Surviving the worst year in aviation history is, itself, an accomplishment. According to Delta Airlines CEO Ed Bastian, while pre-COVID volumes and travel practices may never fully return, the road to recovery has begun. The final destination, however, will be different, especially for the big-ticket business class segment.
“All indications are [that] corporate travel is ready to start coming back, and will come back pretty aggressively beginning the second half of this year,” Bastian told analysts and investors after reporting fourth-quarter earnings.
While Delta’s $3.5 billion in revenue last quarter was still “just 30 percent of last year’s levels,” Bastian and other travel industry executives continue to look beyond the pandemic and the slow rollout of the vaccine to plan and prepare for the future.
“Although we still have a tough winter ahead of us, we’re encouraged by the progress that’s been made on the vaccine front and are confident that Delta is positioned to successfully lead our industry into recovery as the year unfolds,” Bastian said, noting that Delta was “a smaller airline with 200 fewer planes” than it used to have.

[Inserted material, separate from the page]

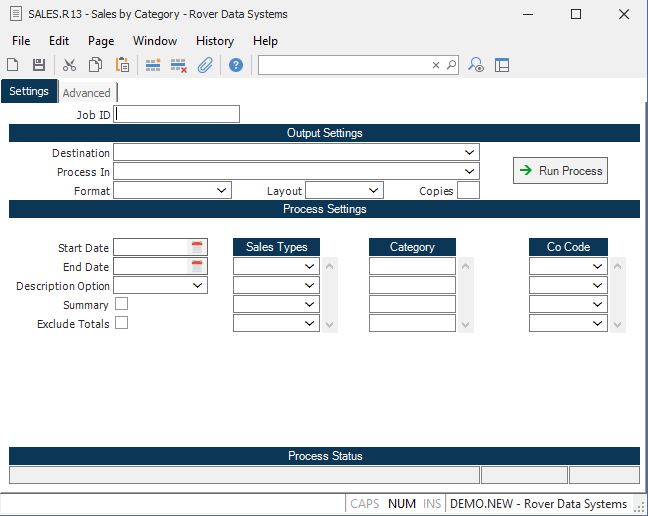Click the paperclip Attachments icon
Viewport: 648px width, 516px height.
click(205, 65)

Bastian’s outlook is partly based on a recent survey of corporate travel clients, which showed 40 percent expected to be fully back to 2019 levels by 2022, and another 11 percent expected to be fully back by 2023. At the same time, just 7 percent of Delta’s large business travel customers said they would never return to pre-COVID levels.

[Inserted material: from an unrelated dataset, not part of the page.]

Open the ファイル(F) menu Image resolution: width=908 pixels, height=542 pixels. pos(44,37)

Farm Stays Vs. Times Square
According to Airbnb CEO Brian Chesky, Americans are “yearning to travel,” and have already begun making plans and reservations – albeit in new ways and new places.
“Fifty-four percent of Americans said they either plan to travel in 2021 or they are currently [in the process of] planning,” Chesky told Reuters at a recent industry conference. “What’s going to happen is instead of people traveling only to the top 50 cities in the world – crowding in hotel districts, staying in hotel lobbies, going to see landmarks … many people are going to now travel by car. People will still get back on planes, but they’ll also travel by car. And they’re going to travel to thousands of smaller communities, too.”

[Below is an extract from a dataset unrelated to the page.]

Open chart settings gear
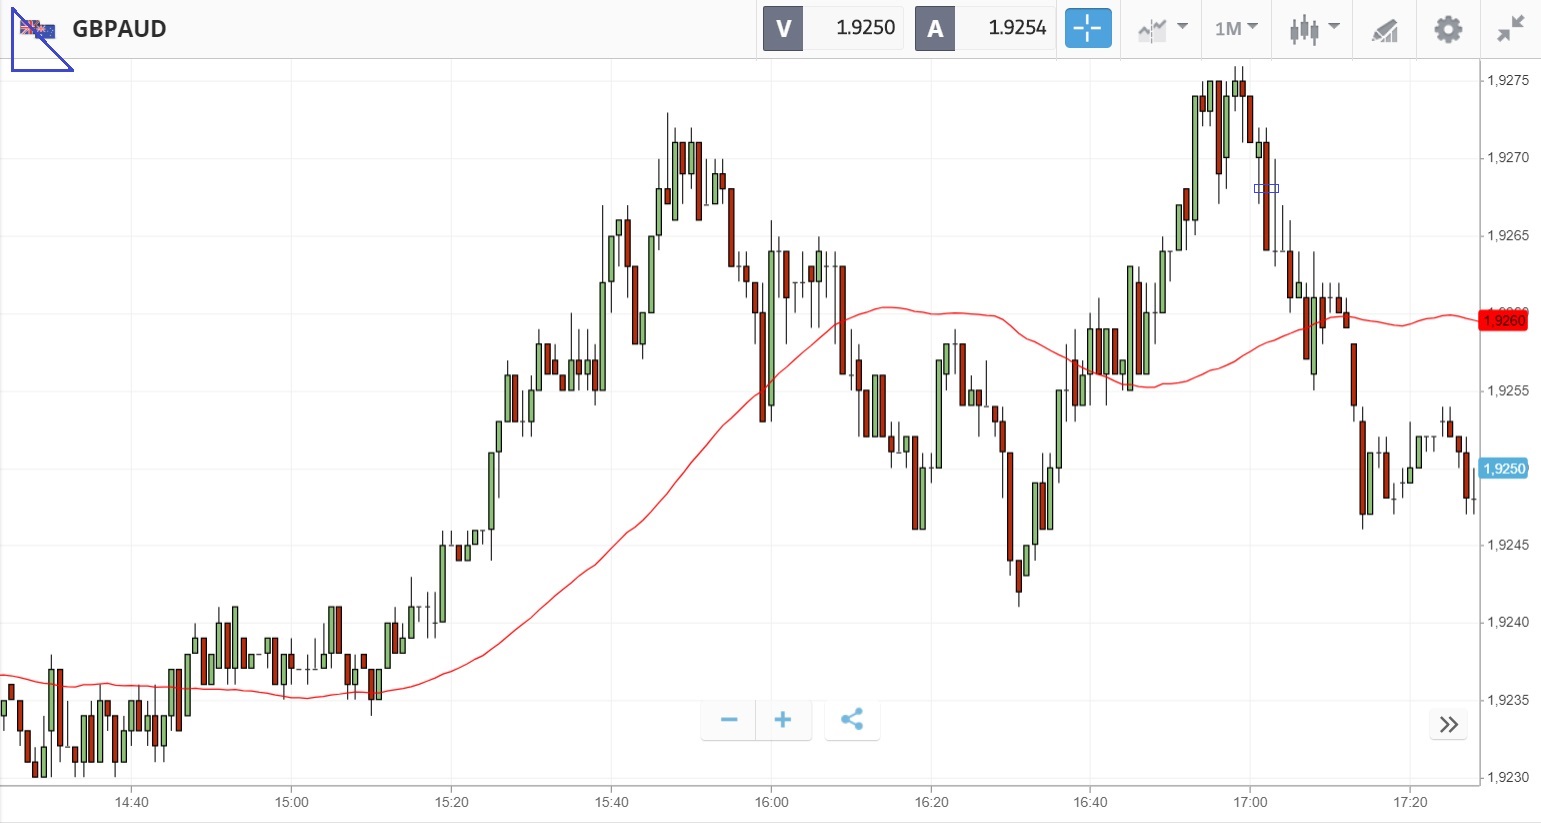This screenshot has width=1541, height=823. click(1447, 29)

For example, instead of trips to marquee destinations, such as Times Square in New York City, Chesky said Airbnb is seeing a lot more demand to visit small, rural places.
“Farm stays are huge now,” he said, “And national parks. There are 400 national parks in the United States, and most Americans have never visited one.”
Chesky said that while business travel dominated the industry before the pandemic in terms of profits at hotels and airlines, the need to physically go places has changed, thanks to the advent of video conferencing services like Zoom.
“So business travel is shifting to leisure travel,” he said. “And people are yearning to see their family and friends.”
Revert Or Adapt
With the pandemic advancing and accelerating so many different lifestyle changes over the past year, experts say the longer people have to get used to their new way of life, the more likely they are to embrace the changes rather than revert to the old.
According to Chekitan Dev, professor of management at Cornell University’s SC Johnson College of Business in the School of Hotel Administration, many of the changes implemented to deal with COVID are likely to outlast the pandemic.
“Businesses are connecting with their customers virtually and leisure travelers are discovering the joys of staying local,” Dev said. “Many business travelers will lower their number of trips, and leisure travelers will shift from ‘hyper-global’ to ‘hyper-local’ travel for the foreseeable future.”